_Your objective_.
In the code diff, what keyword argument is added to the call in both gptq_processor.py and qqq_processor.py?

_Extract provided_.
ModelCloud · Qubitium · Oct 3, 2025 · Oct 3, 2025 · Oct 3, 2025 · Oct 3, 2025
diff --git a/gptqmodel/looper/gptq_processor.py b/gptqmodel/looper/gptq_processor.py
@@ -246,6 +246,7 @@ def submodule_finalize(self, module: NamedModule, model: BaseQModel, **kwargs):
             layers=layers,
             quant_linear_cls=model.qlinear_kernel,
             lock=self.lock,
+            quantize_config=self.qcfg,
         )
 
         # TODO: store module quant results in module, not global processor result

diff --git a/gptqmodel/looper/qqq_processor.py b/gptqmodel/looper/qqq_processor.py
@@ -230,6 +230,7 @@ def submodule_finalize(self, module: NamedModule, model: BaseQModel, **kwargs):
             quant_linear_cls=QQQQuantLinear,
             lock=self.lock,
             q_scales_extra=q_scales_extra,
+            quantize_config=self.qcfg,
         )
 
         # TODO: store module quant results in module, not global processor result

diff --git a/gptqmodel/models/loader.py b/gptqmodel/models/loader.py
@@ -546,22 +546,24 @@ def skip(*args, **kwargs):
                 offload_state_dict=True,
                 offload_buffers=True,
             )
-            # validate sym=False v1 loading needs to be protected for models produced with new v2 format codebase
-            if not qcfg.sym and not qcfg.is_quantized_by_v2():
-                raise ValueError(
-                    f"Format: Loading of a sym=False model with format={FORMAT.GPTQ} is only supported if produced by gptqmodel version >= {MIN_VERSION_WITH_V2}"
-                )
-
-            model = convert_gptq_v1_to_v2_format(
-                model,
-                cfg=qcfg,
-                qlinear_kernel=preload_qlinear_kernel,
-            )
 
             load_checkpoint_in_model = False
 
-            if preload_qlinear_kernel.REQUIRES_FORMAT_V2:
-                qcfg.runtime_format = FORMAT.GPTQ_V2
+            if qcfg.format == FORMAT.GPTQ:
+                # validate sym=False v1 loading needs to be protected for models produced with new v2 format codebase
+                if not qcfg.sym and not qcfg.is_quantized_by_v2():
+                    raise ValueError(
+                        f"Format: Loading of a sym=False model with format={FORMAT.GPTQ} is only supported if produced by gptqmodel version >= {MIN_VERSION_WITH_V2}"
+                    )

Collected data

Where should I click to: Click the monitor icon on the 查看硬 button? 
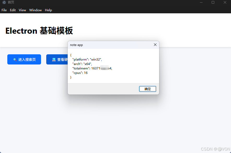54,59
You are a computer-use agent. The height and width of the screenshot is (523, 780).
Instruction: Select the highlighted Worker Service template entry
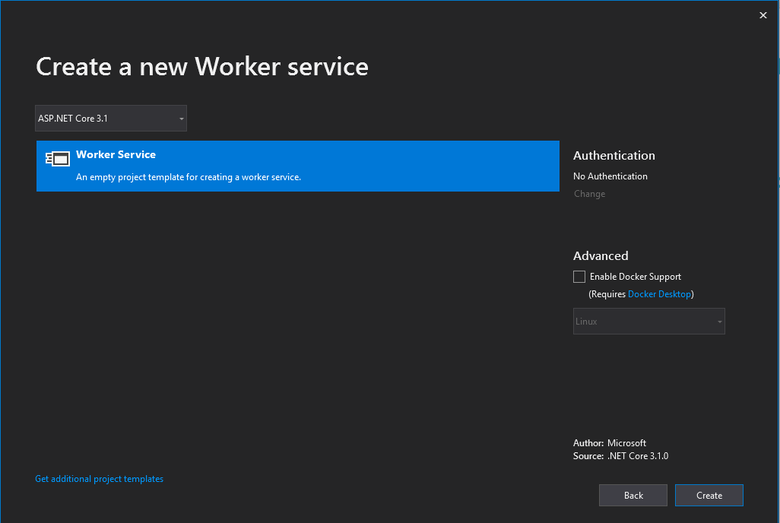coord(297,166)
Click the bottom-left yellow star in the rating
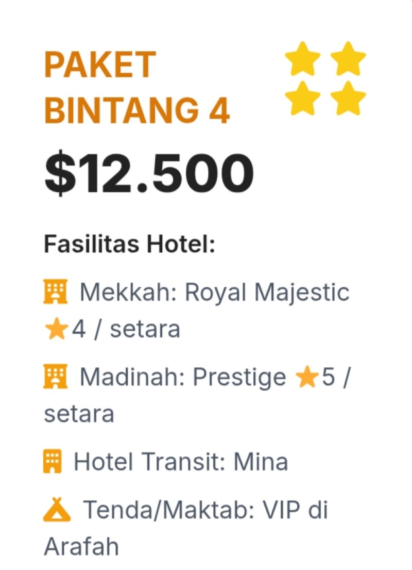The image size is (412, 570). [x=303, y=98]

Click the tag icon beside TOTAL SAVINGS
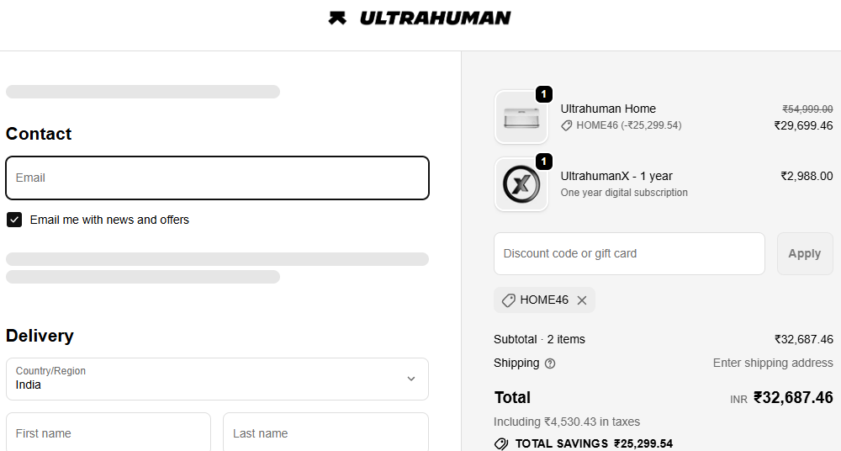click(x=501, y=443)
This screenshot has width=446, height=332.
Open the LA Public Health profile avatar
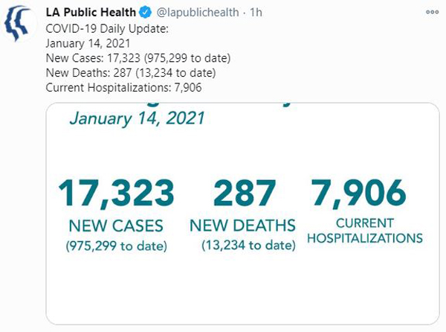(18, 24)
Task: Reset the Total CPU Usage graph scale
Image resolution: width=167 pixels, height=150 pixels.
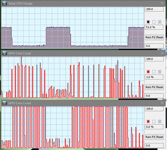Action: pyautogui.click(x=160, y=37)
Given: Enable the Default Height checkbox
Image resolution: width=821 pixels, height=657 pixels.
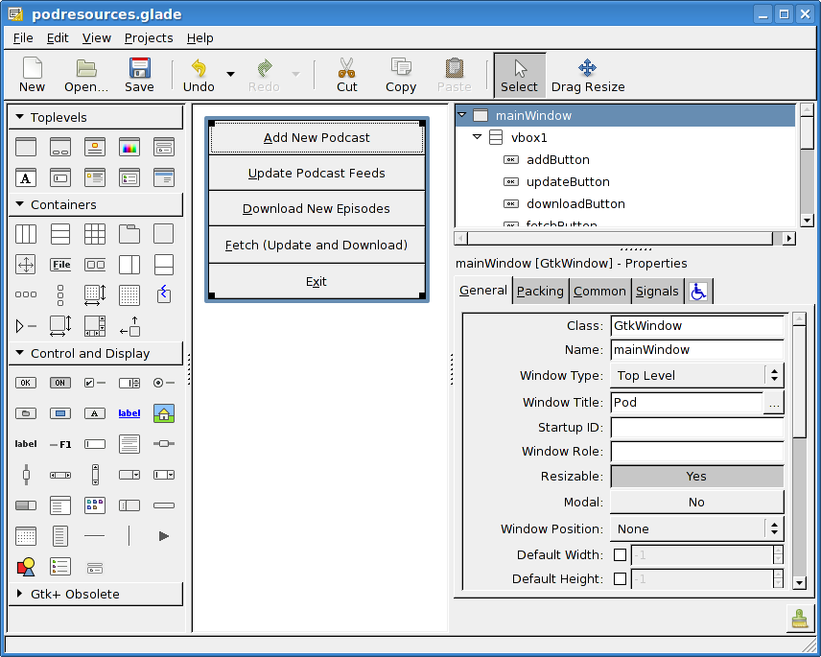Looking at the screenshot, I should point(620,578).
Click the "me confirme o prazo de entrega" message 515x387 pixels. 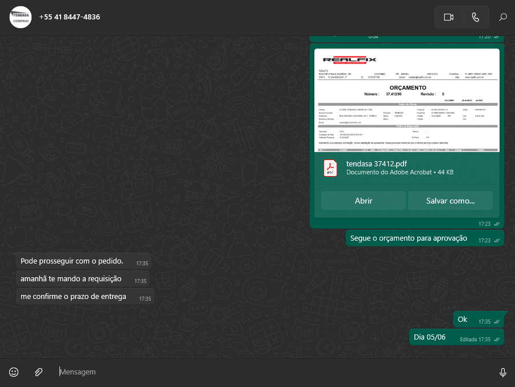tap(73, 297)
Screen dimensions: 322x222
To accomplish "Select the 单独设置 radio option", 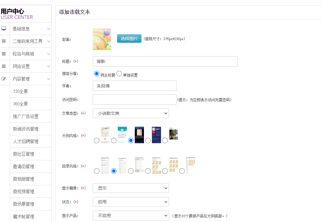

_Completed exercise_.
quantize_config=self.qcfg